Begin the copy at the line containing "Image resolution: width=700" in the data below and end it at the line containing "previous slide on", keeping each line exact and leaving out pictures.

EXERCISE MATERIALS:
● ● ●

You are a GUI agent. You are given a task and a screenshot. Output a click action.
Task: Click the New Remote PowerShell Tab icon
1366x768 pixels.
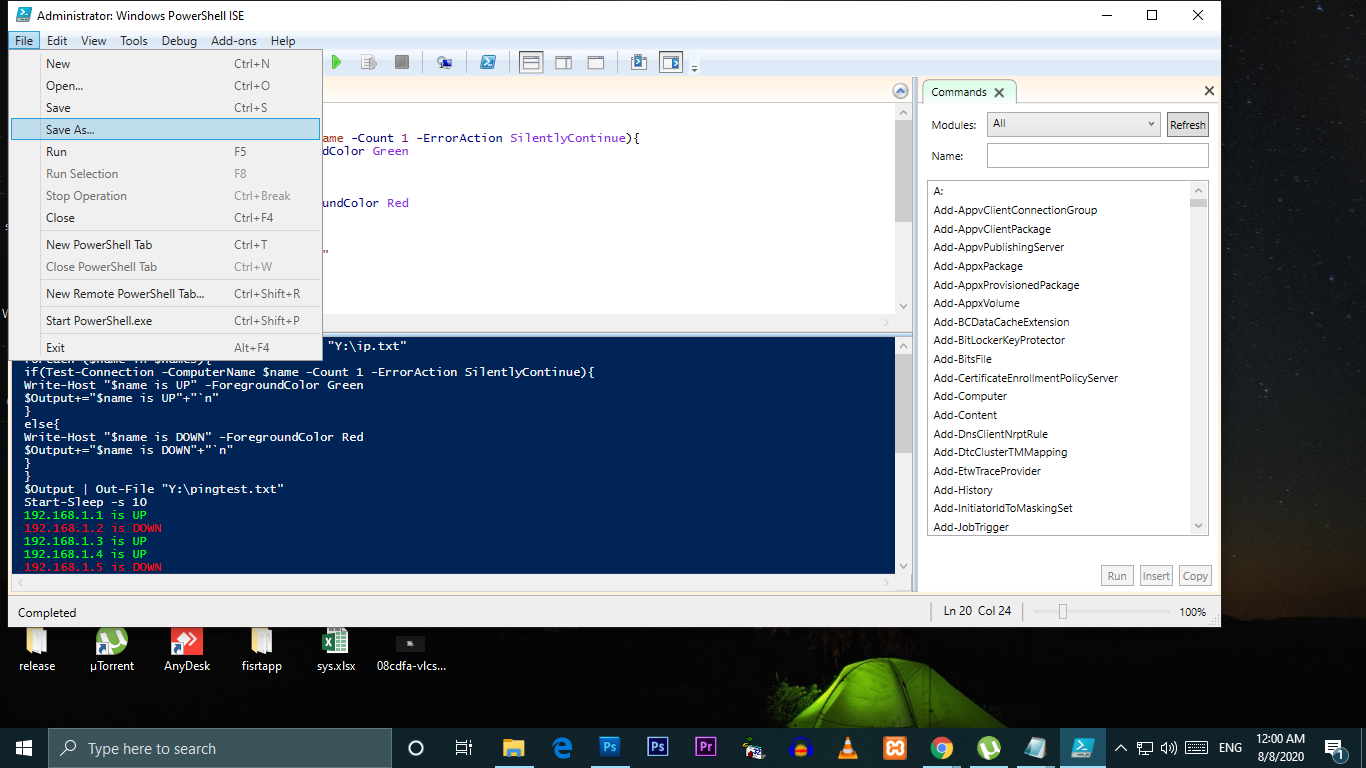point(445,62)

● ● ●

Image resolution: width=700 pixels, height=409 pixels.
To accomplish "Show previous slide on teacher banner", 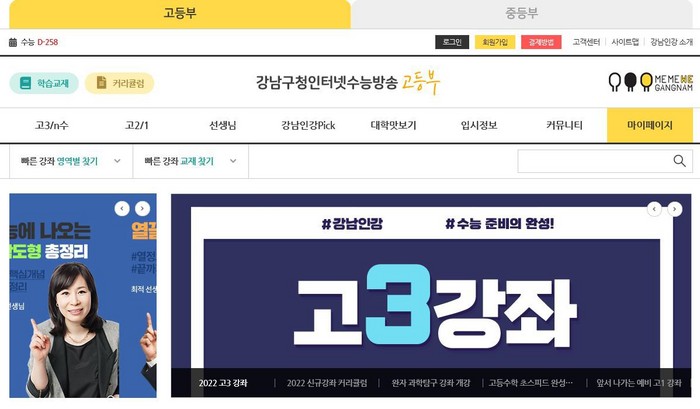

● ● ●

ANSWER TO THE EXERCISE:
Image resolution: width=700 pixels, height=409 pixels.
To accomplish "Show previous slide on teacher banner", 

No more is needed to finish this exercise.